Data provided ->
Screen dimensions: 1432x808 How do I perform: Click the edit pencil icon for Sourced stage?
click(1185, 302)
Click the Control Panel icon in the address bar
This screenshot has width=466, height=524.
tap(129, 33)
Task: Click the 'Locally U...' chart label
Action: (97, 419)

Task details -> Exact copy required. Retype all of the entries word for word.

Solution ->
Screen dimensions: 1432x808 How do I perform: Click the edit pencil icon for Sourced stage?
click(1185, 302)
Click the Control Panel icon in the address bar
This screenshot has width=466, height=524.
tap(129, 33)
Task: Click the 'Locally U...' chart label
Action: (97, 419)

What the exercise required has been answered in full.